Williamstown Planners Talk Interplay of Proposal with Existing Zoning

By Stephen DravisiBerkshires Staff
Print Story | Email Story
WILLIAMSTOWN, Mass. — The Planning Board last week discussed a number of proposals it hopes to bring forward to town meeting and acknowledged that at least one likely won't be ready in time for this May's annual meeting.
 
The latest in a series of Planning Board initiatives to allow a greater variety of housing options in town has them looking at an Open Space Residential Development bylaw.
 
Kenneth Kuttner, who is taking the lead on studying an OSRD proposal along with Roger Lawrence, told the board that initial concepts they pitched in the summer need to be considered in the context of the town's existing Major Residential Development bylaw, found in Section 7 of the town's zoning bylaw.
 
"Roger and I met with [Community Development Director Andrew Groff] last week to discuss the interaction between our thoughts on OSRD and the existing bylaw," Kuttner said. "There's a lot of overlap and, potentially, redundancy. If we do a whole new OSRD, we should think about how to rationalize Section 7.
 
"Roger and I need to work on two tracks: extend the Open Space Residential Development idea and figure out how to modify the existing Section 7 or transform the existing Section 7."
 
Not for the first time, Groff noted at last Tuesday's meeting that the Major Residential Development bylaw has not been used by a developer in town since he started at Town Hall nearly 18 years ago.
 
"The Major Residential Development Bylaw seems to have done its job by preventing more rural sprawl in rural parts of town but not doing its job in that it's not letting parts of town develop that are infill and could be developed," Groff said.
 
Groff said the bylaw was like an early version of OSRD before the latter term existed.
 
The planners did send town meeting an OSRD proposal in 2006. Groff said the proposal failed to get the two-thirds majority needed for passage but was favored by a majority of meeting attendees.
 
Lawrence said the mere length of the 2006 OSRD proposal may have exhausted the meeting members. At just over six pages in length, the proposed bylaw, which was included in last Tuesday's meeting packet, was "convoluted," Lawrence said.
 
"This is turning out to be a bigger assignment than the Cottage Court bylaw," Kuttner told his colleagues. "We'll keep working on it — maybe not for this year's town meeting but for the next year's."
 
Groff encouraged the board to stay with the topic.
 
"This is one of the biggest cleanup sections in our zoning that's been on my mind for a while," he said. "If [Major Residential Development] hasn't been used for 20 years, there's no reason to have it on the books anymore."

Data extract:
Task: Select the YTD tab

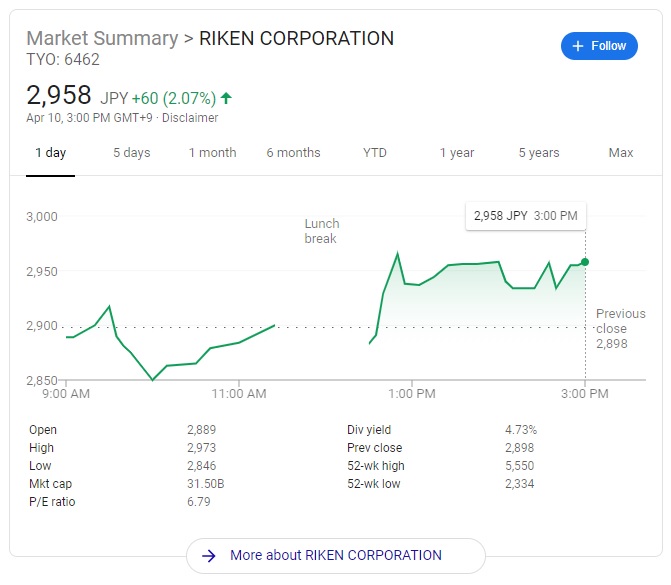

* * *

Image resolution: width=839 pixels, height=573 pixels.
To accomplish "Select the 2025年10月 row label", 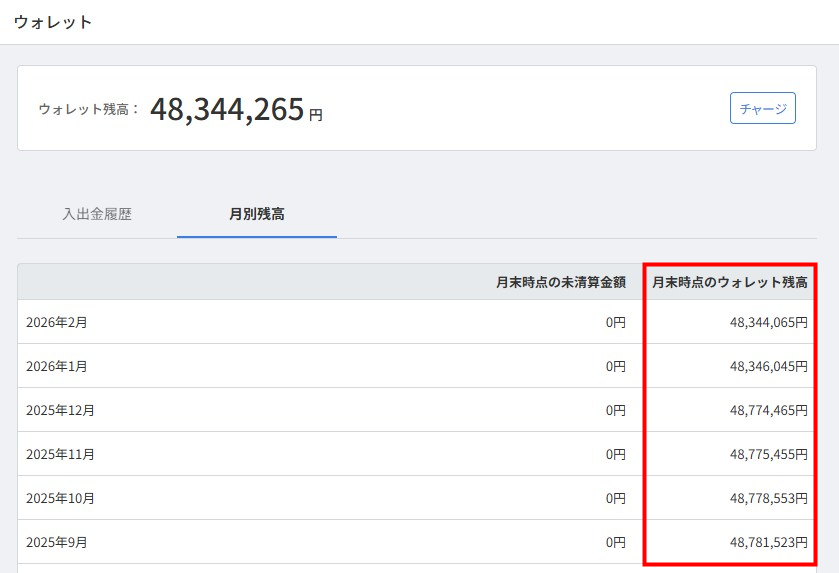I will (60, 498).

* * *

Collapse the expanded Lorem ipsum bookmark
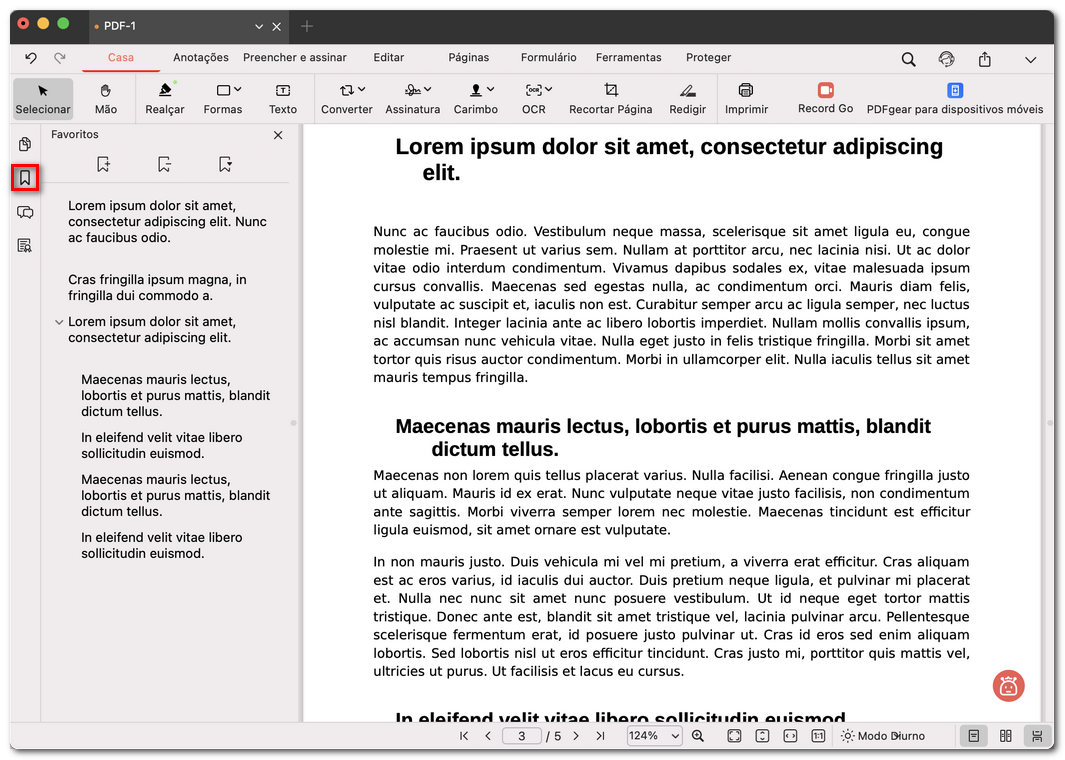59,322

Task requirements:
1/ Update the Williamstown zoning article, beginning at the words "By Stephen DravisiBerkshires" and stopping after "May's annual meeting.", with "Planning Board" changed to "Planning Commission".
2/ Go on with the Williamstown zoning article from its last sentence.

Final answers:
1/
By Stephen DravisiBerkshires Staff
Print Story | Email Story
WILLIAMSTOWN, Mass. — The Planning Commission last week discussed a number of proposals it hopes to bring forward to town meeting and acknowledged that at least one likely won't be ready in time for this May's annual meeting.

2/
While an OSRD proposal would, to some extent, help clean up existing town code, two other Planning Board initiatives on the table would create entirely new bylaws. For one of the proposals, at least, the board has a proof of concept.
 
Last year, in an effort to inoculate its Cottage Housing proposal against objections that it would lead to tiny short-term rental properties popping up all over town, the board included a provision that the cottages built under the proposed subdivisions could be used as short-term rentals for 150 days in a calendar year. On the floor of town meeting, that number was changed to 90 days before the bylaw was passed, 194-56.
 
This year, the Planning Board is moving ahead with a townwide short-term rental bylaw proposal that it first discussed a couple of years ago before referring it to the Select Board. When the latter panel took no action, the planners took back the initiative.
 
Peter Beck presented the latest draft of a short-term rental bylaw he has been developing. This version includes language calling for the Board of Health to treat short-term rentals like other rental properties in town and require inspections to make sure they meet the state sanitary code, changes the maximum number of days a primary dwelling unit can be used as a short-term rental to 90 days to reflect the number favored by May's town meeting and lays out a regimen of fines for violating the bylaw.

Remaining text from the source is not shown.